GIVEN INSTRUCTION: Retype this material word for word, beginning at the line that contains "Where should I click to: Click the new" and ending after the line that contains "View the 4 отзыва".

GIVEN RECORDS:
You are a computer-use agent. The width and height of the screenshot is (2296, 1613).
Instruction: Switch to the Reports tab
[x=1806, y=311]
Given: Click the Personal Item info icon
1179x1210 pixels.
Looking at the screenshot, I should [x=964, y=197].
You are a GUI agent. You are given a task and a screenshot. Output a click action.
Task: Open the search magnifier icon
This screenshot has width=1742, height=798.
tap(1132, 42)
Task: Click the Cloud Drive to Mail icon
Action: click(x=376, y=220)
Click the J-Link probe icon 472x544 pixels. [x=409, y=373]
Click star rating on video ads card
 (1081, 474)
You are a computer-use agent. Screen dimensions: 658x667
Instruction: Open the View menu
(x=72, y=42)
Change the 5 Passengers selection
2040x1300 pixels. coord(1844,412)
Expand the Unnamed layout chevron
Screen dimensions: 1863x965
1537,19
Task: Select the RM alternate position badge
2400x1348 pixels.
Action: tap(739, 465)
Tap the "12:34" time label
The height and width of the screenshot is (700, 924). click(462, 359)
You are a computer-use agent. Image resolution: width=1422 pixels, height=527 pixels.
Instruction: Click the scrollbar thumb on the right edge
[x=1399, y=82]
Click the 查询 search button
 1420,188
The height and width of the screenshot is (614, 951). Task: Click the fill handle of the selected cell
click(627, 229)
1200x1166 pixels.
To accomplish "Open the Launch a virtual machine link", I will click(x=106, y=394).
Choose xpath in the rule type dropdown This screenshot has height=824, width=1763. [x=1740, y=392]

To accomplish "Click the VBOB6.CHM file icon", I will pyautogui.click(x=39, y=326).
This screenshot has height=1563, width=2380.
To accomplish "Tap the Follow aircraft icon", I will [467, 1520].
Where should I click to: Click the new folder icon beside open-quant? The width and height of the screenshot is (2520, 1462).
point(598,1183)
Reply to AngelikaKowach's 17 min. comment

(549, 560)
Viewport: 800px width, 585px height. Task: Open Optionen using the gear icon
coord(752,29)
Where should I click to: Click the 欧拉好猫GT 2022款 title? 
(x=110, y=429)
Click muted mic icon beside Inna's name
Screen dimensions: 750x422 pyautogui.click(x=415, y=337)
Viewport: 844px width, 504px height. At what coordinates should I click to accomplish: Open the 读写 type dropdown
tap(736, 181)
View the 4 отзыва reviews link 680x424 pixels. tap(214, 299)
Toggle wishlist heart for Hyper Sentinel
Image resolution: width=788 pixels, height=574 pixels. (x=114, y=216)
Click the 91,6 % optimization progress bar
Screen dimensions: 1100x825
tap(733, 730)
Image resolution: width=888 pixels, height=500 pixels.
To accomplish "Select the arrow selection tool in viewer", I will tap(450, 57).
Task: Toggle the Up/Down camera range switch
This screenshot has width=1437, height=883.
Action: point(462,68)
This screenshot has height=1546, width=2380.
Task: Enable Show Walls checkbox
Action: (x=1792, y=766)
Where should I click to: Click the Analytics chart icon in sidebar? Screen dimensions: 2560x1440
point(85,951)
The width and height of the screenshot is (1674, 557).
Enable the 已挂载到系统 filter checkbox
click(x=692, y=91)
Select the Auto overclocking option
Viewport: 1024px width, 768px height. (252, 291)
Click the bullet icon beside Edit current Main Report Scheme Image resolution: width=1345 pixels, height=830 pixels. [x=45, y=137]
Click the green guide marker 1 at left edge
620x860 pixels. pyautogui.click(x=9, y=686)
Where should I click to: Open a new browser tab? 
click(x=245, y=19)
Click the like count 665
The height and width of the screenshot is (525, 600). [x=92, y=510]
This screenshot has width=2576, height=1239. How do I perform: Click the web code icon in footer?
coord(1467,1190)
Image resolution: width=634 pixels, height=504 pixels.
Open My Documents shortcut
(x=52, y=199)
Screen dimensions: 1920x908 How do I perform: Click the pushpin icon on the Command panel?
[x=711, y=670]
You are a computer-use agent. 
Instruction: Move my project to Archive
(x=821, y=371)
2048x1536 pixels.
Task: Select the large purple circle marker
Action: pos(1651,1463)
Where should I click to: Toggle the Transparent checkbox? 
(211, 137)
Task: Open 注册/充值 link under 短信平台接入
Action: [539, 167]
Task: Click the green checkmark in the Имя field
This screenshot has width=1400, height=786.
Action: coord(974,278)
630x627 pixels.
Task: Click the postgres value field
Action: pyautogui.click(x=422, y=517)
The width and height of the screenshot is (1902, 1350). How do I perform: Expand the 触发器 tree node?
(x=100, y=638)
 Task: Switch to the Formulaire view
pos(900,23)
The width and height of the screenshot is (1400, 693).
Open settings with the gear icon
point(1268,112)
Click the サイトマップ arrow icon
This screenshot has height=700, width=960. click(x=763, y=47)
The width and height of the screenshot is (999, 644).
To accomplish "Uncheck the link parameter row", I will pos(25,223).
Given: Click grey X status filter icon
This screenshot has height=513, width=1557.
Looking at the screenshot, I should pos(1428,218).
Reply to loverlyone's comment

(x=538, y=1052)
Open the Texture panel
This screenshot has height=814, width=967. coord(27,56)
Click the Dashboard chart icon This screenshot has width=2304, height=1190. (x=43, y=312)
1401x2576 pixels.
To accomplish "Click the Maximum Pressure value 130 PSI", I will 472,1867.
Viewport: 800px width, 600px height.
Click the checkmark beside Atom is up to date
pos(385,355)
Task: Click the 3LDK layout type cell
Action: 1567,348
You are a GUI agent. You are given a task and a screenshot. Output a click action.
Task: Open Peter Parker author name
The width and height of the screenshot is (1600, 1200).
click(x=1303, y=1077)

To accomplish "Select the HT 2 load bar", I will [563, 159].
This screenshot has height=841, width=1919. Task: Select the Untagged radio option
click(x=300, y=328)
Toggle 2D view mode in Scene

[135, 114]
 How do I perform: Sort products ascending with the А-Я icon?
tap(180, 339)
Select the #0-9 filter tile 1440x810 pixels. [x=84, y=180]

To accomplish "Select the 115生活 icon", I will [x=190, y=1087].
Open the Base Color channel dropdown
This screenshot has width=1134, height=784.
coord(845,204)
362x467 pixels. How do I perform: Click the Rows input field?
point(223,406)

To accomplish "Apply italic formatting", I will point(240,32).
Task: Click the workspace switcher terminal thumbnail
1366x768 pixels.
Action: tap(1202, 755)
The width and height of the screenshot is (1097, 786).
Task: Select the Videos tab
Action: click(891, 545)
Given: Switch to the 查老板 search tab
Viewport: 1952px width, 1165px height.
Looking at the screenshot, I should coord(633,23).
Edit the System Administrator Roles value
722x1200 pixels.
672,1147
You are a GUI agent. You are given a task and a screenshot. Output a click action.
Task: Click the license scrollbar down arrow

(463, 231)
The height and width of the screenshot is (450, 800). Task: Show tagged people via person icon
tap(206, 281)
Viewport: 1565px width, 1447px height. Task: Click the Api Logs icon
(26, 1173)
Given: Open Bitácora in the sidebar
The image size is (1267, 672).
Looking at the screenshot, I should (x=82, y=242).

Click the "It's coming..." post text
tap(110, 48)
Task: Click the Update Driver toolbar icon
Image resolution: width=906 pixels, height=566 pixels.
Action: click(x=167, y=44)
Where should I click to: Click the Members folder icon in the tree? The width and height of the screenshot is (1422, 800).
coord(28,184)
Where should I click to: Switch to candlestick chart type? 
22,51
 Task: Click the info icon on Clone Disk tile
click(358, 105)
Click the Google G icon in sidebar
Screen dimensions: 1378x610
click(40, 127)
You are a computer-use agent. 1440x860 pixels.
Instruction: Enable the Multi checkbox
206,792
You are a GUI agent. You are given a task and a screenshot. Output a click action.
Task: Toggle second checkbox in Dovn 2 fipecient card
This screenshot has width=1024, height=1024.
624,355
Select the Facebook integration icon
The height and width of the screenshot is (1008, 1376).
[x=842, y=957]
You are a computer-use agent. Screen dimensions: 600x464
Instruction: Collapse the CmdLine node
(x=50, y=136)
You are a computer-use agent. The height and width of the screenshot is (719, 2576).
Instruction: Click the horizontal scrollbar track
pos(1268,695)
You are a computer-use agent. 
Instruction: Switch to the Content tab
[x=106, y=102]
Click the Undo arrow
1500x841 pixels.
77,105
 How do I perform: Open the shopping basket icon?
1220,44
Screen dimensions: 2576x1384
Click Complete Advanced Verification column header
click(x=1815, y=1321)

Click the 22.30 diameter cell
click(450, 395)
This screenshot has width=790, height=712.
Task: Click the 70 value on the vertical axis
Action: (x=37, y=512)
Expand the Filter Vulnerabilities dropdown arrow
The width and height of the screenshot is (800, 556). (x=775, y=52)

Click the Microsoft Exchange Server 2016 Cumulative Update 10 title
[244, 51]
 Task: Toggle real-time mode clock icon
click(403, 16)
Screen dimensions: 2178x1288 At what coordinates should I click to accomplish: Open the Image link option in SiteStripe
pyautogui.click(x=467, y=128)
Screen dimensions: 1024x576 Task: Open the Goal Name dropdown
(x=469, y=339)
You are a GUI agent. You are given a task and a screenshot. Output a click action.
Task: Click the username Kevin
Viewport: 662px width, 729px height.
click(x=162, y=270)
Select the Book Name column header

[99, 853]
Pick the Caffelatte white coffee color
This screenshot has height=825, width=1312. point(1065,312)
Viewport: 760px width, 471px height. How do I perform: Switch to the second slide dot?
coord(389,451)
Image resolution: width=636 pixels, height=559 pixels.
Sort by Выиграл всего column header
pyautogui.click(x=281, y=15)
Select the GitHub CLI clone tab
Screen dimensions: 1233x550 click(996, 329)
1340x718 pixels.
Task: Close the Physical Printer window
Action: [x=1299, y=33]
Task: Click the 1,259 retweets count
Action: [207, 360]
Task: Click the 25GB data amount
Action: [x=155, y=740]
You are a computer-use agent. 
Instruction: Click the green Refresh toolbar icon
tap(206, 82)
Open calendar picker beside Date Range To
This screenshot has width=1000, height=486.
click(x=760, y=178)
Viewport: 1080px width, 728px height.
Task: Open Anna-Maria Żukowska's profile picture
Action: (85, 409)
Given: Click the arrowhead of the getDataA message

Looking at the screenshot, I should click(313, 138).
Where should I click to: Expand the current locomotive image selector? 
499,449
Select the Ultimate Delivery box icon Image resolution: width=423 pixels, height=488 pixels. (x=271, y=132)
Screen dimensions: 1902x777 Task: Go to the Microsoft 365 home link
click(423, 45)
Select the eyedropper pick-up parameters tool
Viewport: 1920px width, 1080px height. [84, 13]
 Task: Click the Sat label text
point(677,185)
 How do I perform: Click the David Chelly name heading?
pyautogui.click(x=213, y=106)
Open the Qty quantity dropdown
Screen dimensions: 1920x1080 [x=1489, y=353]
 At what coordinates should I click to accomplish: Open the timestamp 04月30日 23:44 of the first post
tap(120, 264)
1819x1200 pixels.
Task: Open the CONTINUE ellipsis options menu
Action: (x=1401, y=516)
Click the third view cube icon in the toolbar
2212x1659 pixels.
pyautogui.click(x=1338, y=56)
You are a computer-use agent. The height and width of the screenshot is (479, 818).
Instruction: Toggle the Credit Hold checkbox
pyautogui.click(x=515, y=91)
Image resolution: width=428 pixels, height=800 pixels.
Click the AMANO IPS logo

CORRECT RESULT:
Where should I click to: Click the new folder icon beside open-quant? The width and height of the screenshot is (2520, 1462).
point(598,1183)
Reply to AngelikaKowach's 17 min. comment

(549, 560)
Viewport: 800px width, 585px height. Task: Open Optionen using the gear icon
coord(752,29)
Where should I click to: Click the 欧拉好猫GT 2022款 title? 
(x=110, y=429)
Click muted mic icon beside Inna's name
Screen dimensions: 750x422 pyautogui.click(x=415, y=337)
Viewport: 844px width, 504px height. At what coordinates should I click to accomplish: Open the 读写 type dropdown
tap(736, 181)
View the 4 отзыва reviews link 680x424 pixels. tap(214, 299)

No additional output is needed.